===== Testo fornito =====

A tu per tu con l’autore
Ciao Emanuele, grazie prima di tutto per questa intervista. I tuoi romanzi “Glock 17. La Pazienza dell’odio” e “ L’oscurità del Golem” mi hanno tenuta inchiodata dalla prima all’ultima pagina e non vedo l’ora di leggere l’ultimo episodio! Come ti è venuta in mente la storia di Ettore “il Gatto”, di questo giustiziere e moderno antieroe? Hai preso spunto da eventi reali o è tutto frutto della tua fantasia?
Ciao Chiara, grazie a voi. Sono forse più curioso di te dell’impressione che ti farà l’ultimo episodio. La storia di Glock e del suo protagonista inizia così: presentai al mio editore, Luigi Politano di Round Robin, un altro libro. Un romanzo distopico di formazione criminale che poi ha trovato altrove la sua via. Lui mi ha risposto “Se scrivi un noir così te lo pubblico subito”. Ho capito immediatamente che avrei scritto un noir dalla parte del cattivo, dalla parte di un ultimo, di un dimenticato. Di uno lasciato per strada. Da quel momento ho iniziato a ragionare su Ettore.
Quando hai cominciato a scrivere “Glock 17”, sapevi che già che sarebbe stato il primo romanzo di una trilogia o è stato uno sviluppo non previsto?
Sapevo di volere più di un libro per esplodere la storia. Volevo un libro per il presente e un libro per il passato. Solo scrivendo ho capito che ne volevo un terzo per il futuro.
Tornando al personaggio di Ettore, tra “Glock 17” e “47” vive un’evoluzione, un cambiamento. Man mano che si sviluppa il conflitto con il Golem, viene a galla il suo personale conflitto interiore. Che cosa rappresenta il Golem per il Gatto? E per te?

===== Righe fornite =====

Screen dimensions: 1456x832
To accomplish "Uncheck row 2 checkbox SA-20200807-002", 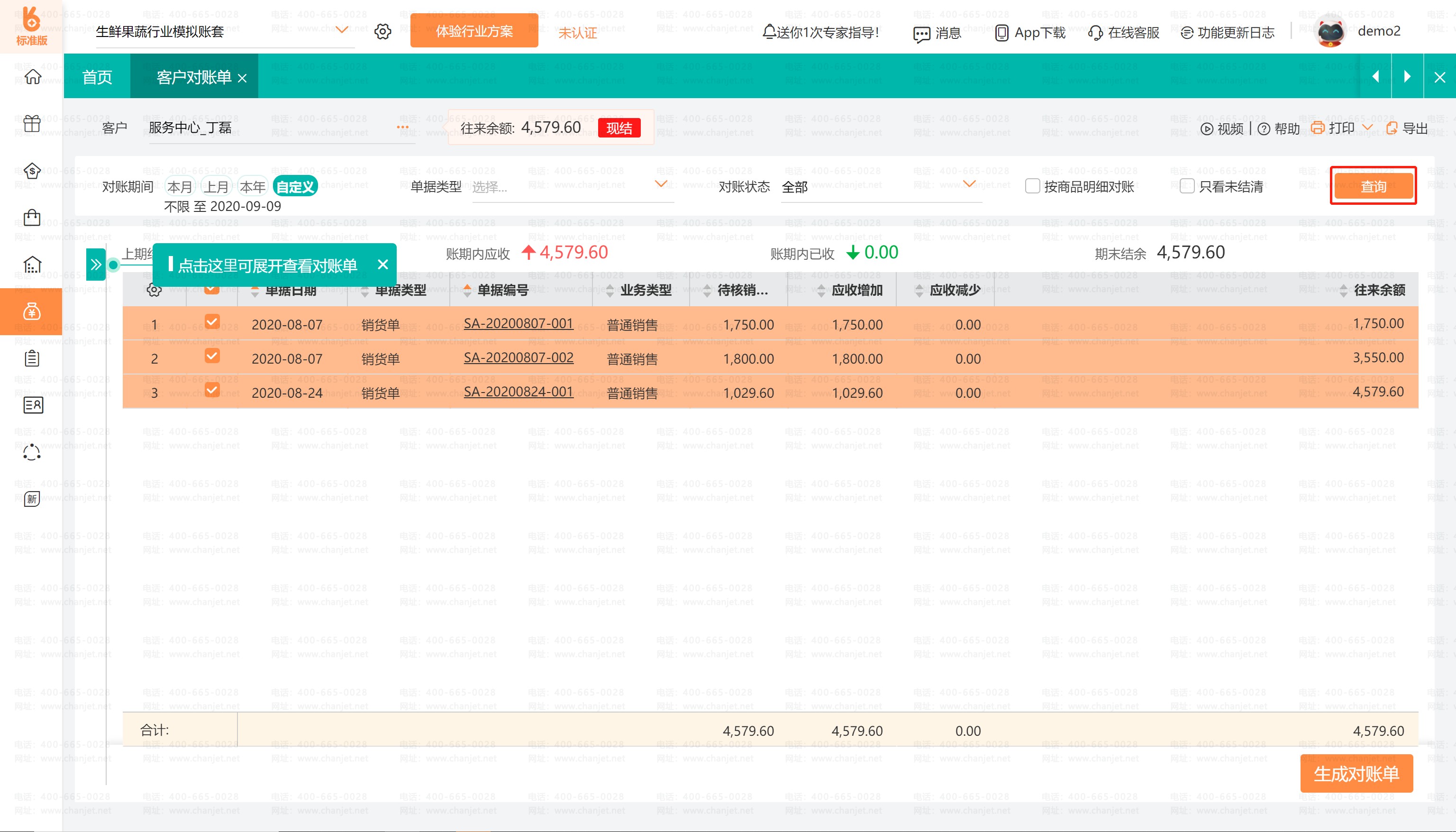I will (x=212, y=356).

=====
===== Righe fornite =====

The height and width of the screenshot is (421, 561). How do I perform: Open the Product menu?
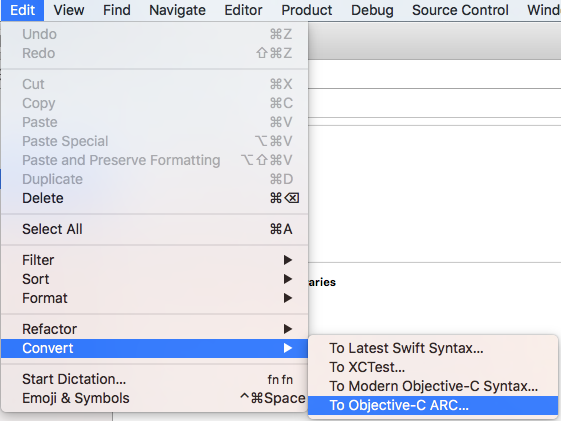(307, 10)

=====

### Consegna
Puoi riscrivere il passo dell'intervista da "Ciao Chiara, grazie" a "sviluppo non previsto?", sostituendo "noir" con "giallo"?

### Risultato
Ciao Chiara, grazie a voi. Sono forse più curioso di te dell’impressione che ti farà l’ultimo episodio. La storia di Glock e del suo protagonista inizia così: presentai al mio editore, Luigi Politano di Round Robin, un altro libro. Un romanzo distopico di formazione criminale che poi ha trovato altrove la sua via. Lui mi ha risposto “Se scrivi un giallo così te lo pubblico subito”. Ho capito immediatamente che avrei scritto un giallo dalla parte del cattivo, dalla parte di un ultimo, di un dimenticato. Di uno lasciato per strada. Da quel momento ho iniziato a ragionare su Ettore.
Quando hai cominciato a scrivere “Glock 17”, sapevi che già che sarebbe stato il primo romanzo di una trilogia o è stato uno sviluppo non previsto?